Exercise requirements:
I need the lines below from the one with "1389x868 pixels." down to the one with "Given: Open the Mailings ribbon tab" reproduced exactly, both ends included, and nothing else.

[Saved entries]
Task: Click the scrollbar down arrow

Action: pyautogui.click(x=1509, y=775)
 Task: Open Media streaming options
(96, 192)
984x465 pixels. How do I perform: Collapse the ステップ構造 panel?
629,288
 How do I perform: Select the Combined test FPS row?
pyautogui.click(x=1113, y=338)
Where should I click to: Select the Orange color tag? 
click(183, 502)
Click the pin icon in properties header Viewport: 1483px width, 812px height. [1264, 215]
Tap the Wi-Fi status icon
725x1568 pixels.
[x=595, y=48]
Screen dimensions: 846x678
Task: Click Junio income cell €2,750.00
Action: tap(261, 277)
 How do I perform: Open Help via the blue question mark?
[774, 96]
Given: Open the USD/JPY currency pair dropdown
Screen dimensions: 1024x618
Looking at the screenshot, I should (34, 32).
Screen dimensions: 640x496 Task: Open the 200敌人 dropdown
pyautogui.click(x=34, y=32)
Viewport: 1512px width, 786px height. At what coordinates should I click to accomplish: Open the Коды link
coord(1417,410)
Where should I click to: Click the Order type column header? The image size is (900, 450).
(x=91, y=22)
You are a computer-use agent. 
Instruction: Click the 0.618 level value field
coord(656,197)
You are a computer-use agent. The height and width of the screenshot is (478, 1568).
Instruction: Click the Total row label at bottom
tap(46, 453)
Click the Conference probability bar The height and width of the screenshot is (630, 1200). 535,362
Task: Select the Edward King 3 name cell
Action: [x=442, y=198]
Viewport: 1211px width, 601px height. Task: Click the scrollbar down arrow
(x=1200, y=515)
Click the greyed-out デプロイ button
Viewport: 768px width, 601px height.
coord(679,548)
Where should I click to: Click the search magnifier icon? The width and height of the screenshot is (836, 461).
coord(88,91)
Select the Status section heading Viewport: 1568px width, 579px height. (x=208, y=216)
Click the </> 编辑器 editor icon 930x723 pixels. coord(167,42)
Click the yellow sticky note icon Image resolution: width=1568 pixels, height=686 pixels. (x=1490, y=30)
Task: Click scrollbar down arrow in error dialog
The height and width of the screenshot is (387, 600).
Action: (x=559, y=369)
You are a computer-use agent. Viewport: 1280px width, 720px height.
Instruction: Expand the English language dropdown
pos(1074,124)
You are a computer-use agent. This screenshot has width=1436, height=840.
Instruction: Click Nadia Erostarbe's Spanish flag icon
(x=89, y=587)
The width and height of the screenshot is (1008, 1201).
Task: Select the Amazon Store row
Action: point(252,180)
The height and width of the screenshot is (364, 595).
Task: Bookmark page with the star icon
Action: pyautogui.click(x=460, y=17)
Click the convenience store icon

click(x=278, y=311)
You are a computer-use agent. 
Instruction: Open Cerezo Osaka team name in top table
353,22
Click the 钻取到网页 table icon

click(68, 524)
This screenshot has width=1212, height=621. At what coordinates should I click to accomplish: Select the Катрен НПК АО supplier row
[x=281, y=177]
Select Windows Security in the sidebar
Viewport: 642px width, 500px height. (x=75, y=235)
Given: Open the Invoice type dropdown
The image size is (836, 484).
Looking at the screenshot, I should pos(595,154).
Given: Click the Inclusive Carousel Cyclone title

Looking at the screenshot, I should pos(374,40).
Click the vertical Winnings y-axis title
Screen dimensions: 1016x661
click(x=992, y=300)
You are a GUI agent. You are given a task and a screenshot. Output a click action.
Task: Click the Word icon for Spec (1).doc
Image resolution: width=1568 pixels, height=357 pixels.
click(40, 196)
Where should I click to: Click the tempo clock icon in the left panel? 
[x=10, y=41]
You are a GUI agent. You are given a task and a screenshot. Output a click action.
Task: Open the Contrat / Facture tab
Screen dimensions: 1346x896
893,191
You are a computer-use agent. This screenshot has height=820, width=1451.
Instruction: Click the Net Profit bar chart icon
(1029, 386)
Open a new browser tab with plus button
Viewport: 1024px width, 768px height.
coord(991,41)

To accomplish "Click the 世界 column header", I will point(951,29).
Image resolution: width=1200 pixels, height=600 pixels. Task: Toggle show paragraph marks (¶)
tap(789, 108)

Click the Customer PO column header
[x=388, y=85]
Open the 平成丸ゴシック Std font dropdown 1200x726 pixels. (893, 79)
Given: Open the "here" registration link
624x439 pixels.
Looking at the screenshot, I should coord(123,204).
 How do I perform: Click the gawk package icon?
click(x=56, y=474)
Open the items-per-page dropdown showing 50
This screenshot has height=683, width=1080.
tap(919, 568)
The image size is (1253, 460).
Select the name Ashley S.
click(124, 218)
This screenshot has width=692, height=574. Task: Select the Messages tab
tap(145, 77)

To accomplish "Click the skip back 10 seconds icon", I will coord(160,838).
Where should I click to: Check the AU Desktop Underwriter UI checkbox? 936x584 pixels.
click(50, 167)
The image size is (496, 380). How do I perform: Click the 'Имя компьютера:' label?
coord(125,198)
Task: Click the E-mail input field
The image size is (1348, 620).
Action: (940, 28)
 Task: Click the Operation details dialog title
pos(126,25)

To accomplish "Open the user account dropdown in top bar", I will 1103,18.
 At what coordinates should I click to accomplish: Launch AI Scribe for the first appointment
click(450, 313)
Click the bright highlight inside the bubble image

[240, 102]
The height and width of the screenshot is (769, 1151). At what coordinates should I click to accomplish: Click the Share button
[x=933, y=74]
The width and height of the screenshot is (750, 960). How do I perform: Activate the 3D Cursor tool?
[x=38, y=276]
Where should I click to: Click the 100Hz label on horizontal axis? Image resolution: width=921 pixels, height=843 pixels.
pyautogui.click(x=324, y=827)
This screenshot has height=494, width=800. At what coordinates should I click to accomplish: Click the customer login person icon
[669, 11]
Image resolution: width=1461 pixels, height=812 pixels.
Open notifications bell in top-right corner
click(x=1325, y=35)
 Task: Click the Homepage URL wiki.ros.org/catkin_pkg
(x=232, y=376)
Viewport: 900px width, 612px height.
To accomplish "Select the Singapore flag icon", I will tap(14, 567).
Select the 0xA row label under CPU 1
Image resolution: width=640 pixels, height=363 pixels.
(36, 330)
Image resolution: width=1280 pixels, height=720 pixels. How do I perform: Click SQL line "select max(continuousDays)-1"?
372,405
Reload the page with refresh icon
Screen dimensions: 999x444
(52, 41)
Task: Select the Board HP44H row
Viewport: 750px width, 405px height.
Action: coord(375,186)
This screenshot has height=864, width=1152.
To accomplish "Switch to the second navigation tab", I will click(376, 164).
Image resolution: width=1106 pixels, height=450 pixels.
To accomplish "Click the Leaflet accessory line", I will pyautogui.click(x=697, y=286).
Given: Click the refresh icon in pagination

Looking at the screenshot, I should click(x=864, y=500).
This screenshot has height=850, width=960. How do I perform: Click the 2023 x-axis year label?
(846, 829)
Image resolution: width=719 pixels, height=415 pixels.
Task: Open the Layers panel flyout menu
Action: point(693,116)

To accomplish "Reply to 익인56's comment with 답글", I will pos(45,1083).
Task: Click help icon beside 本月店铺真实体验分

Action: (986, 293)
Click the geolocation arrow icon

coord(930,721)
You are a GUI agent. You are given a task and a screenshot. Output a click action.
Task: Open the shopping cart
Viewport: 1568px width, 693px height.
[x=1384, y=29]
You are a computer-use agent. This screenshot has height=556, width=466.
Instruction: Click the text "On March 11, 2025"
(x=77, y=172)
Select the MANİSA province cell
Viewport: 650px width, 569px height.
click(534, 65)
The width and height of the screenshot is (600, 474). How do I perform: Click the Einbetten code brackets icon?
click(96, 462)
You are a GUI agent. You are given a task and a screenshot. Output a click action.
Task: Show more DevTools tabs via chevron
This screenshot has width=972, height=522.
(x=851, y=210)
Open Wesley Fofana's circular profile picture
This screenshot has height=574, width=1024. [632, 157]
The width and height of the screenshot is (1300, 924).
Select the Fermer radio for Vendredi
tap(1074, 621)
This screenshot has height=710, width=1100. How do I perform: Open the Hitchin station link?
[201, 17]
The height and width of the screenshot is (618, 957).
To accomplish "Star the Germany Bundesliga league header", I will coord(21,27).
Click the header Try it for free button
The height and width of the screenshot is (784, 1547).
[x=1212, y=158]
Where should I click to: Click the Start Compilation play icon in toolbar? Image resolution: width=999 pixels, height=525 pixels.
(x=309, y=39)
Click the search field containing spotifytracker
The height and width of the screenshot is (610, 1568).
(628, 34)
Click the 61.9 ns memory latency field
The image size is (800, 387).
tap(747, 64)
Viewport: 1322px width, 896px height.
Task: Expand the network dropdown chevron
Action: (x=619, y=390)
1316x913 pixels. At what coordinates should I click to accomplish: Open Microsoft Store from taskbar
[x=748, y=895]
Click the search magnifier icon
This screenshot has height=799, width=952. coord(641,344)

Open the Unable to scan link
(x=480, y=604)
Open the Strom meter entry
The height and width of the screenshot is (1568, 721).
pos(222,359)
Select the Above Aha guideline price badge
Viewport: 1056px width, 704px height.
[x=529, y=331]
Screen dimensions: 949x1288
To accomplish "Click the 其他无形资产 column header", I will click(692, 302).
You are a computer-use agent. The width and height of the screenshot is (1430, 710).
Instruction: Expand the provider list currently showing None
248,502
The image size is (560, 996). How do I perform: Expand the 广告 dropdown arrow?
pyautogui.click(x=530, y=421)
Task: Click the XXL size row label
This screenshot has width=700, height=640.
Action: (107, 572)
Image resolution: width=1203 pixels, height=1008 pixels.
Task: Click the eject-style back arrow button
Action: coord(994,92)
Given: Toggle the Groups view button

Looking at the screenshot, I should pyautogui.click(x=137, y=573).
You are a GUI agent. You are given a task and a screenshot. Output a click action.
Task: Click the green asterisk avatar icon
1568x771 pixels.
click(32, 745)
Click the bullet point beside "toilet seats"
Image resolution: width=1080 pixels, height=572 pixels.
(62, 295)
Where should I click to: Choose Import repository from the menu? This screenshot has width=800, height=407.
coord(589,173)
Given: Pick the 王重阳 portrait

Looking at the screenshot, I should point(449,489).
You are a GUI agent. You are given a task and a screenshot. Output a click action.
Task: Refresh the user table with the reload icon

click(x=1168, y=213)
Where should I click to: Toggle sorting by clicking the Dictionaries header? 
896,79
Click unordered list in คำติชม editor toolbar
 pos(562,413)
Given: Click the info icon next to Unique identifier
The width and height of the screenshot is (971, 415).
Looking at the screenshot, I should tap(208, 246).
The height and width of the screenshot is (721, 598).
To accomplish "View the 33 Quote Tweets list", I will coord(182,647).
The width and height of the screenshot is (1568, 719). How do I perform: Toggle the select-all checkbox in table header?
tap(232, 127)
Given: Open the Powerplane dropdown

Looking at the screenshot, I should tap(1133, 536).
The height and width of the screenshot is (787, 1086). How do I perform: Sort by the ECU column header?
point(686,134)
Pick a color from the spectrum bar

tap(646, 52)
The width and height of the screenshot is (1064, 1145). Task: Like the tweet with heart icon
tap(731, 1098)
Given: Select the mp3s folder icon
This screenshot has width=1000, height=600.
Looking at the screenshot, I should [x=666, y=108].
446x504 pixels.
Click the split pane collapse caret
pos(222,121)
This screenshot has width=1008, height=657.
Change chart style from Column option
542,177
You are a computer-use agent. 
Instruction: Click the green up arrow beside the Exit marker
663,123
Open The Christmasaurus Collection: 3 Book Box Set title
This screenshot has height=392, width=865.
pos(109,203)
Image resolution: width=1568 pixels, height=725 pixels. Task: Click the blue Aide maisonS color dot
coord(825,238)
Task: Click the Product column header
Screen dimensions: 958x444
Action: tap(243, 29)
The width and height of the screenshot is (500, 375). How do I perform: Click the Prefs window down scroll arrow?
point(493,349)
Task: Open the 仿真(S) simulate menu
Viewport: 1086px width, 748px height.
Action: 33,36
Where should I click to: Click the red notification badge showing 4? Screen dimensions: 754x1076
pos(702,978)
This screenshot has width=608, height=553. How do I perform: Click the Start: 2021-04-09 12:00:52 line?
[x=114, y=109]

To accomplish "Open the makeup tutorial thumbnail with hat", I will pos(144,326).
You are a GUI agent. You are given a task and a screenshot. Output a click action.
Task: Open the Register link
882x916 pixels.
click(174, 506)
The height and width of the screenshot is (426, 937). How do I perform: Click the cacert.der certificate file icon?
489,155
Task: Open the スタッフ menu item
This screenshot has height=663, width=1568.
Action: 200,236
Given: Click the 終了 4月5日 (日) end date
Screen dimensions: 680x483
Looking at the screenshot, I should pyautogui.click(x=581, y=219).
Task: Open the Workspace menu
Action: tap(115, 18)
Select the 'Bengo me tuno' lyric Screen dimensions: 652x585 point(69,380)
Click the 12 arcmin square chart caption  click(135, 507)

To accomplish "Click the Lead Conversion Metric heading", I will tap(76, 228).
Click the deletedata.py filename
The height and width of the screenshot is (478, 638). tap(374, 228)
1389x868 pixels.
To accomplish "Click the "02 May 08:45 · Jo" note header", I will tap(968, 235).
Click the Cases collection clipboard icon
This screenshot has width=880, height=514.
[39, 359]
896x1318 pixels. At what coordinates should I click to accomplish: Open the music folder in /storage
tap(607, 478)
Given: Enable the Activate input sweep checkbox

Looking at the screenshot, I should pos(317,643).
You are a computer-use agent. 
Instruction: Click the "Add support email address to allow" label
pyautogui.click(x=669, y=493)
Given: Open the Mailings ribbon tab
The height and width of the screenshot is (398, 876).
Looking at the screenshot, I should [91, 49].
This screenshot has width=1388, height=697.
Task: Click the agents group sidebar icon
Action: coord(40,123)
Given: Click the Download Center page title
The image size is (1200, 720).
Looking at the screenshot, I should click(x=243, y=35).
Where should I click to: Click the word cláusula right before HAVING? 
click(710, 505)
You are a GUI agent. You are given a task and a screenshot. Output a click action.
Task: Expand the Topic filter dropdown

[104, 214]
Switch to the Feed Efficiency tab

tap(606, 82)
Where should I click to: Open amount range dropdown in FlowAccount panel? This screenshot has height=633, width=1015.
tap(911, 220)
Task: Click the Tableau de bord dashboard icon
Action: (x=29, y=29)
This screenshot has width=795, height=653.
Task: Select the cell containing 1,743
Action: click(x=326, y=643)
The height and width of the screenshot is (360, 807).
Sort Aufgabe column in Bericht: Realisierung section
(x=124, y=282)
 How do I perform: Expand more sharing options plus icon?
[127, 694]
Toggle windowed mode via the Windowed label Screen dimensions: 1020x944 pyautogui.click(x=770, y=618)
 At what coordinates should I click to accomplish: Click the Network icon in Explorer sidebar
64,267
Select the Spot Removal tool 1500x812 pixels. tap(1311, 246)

Result below:
1389x868 pixels.
To accomplish "Click the "02 May 08:45 · Jo" note header", I will tap(968, 235).
Click the Cases collection clipboard icon
This screenshot has width=880, height=514.
[39, 359]
896x1318 pixels. At what coordinates should I click to accomplish: Open the music folder in /storage
tap(607, 478)
Given: Enable the Activate input sweep checkbox

Looking at the screenshot, I should pos(317,643).
You are a computer-use agent. 
Instruction: Click the "Add support email address to allow" label
pyautogui.click(x=669, y=493)
Given: Open the Mailings ribbon tab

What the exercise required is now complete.